Page and screen pointing data:
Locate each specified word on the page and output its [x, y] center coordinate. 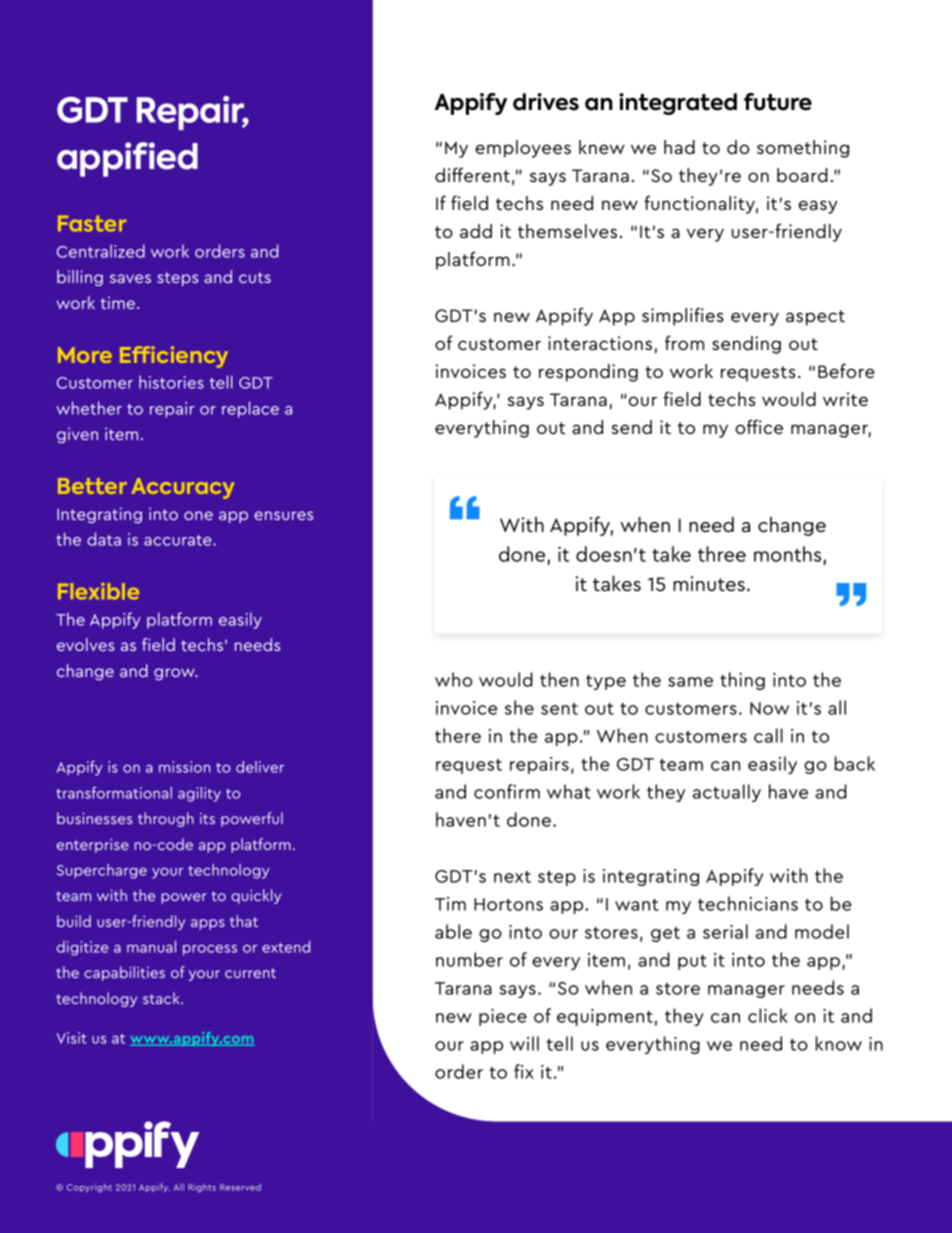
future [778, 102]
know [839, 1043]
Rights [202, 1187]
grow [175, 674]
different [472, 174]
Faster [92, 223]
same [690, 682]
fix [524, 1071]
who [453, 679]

Exercise task: Swap "center" for "midpoint" throughout the rows above and write them out again with everything else unchanged. Leave the pictures out.

In response:
Locate each specified word on the page and output its [x, y] midpoint coordinate. 
future [778, 102]
know [839, 1043]
Rights [202, 1187]
grow [175, 674]
different [472, 174]
Faster [92, 223]
same [690, 682]
fix [524, 1071]
who [453, 679]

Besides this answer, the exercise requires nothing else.